I know there’s a conceptual idea behind calling the album Dirty Work and how it applies to the album – can you tell us about that?
The record is sort of a story within itself of the last few years of my life and the whirlwind that it became. Between the extravagance of being young and on tour and having some kind of success in an industry that is very fast-moving and trying to balance that with reality and with friends and family and loved ones. Also the rigor of working to make a new album, there’s even songs on the record about writing songs for the record which is always a slightly stressful situation. It’s just a story that summarizes all that.

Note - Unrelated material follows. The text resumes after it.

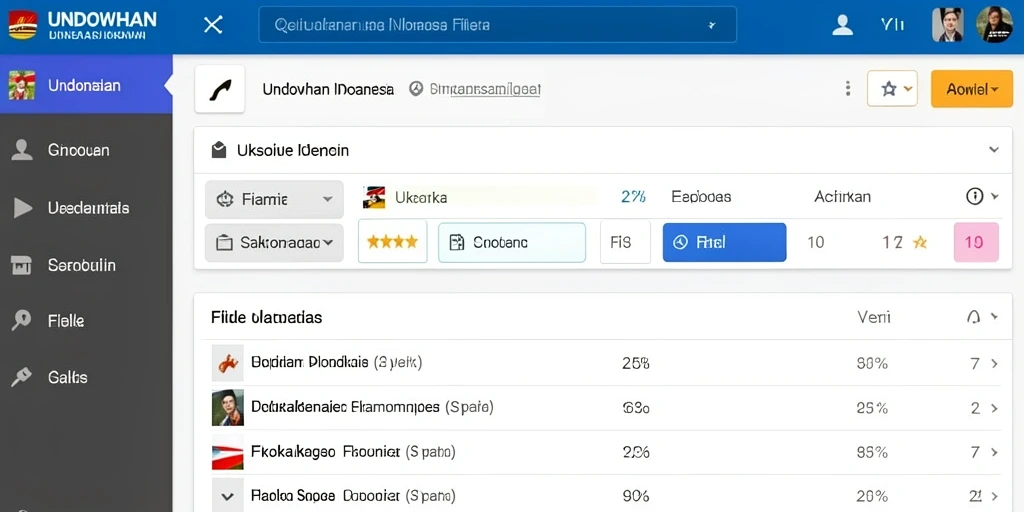Click the vertical three-dot more options icon
The width and height of the screenshot is (1024, 512).
click(848, 89)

With that in mind, it seems like song-wise that Dirty Work is very personal to you. Do you feel like you kind of laid it all out there more so than you have in the past?
I would say so. We’ve always written some songs that touch on a more personal level but I think on this album more so than anything before. We do have a couple tongue in cheek songs that we love to write but at the same time I think this one does take a more personal approach with the songs that most people haven’t heard yet.
Is there a song on the album you can point to that you feel most connected to?
There’s a song called “Guts” on the record that I’m very attached to and I think it’s one of the more honest and thought out songs on the record.
And “Guts” has a guest vocal part doesn’t it?
Yeah – it features Maja Ivarsso from the Sounds who is really rad and contributes a really cool part on the album.
You made the transition from an indie label to a major label (Hopeless to Interscope) on this album and you received the advice to write songs that have a universal appeal, which seems like a pretty open ended challenge when you’re going into the writing process. How did you keep that in mind when you were writing?
The coolest part about them saying that is that it wasn’t that they wanted us to change anything specifically, they were never telling us “You’re not ‘this’ enough, or you need to be more ‘that’”. That piece of guidance, although it is open-ended, it did help to push me in directions and push me in a way where I found myself saying ‘why hold back, if the song is pop let it be pop and if the song is rock then let it be rock.” It guided me in that way to not hide behind a genre or bend the natural writing process to fit the scene that we started in. In that sense I think we have a much more dynamic record because of it.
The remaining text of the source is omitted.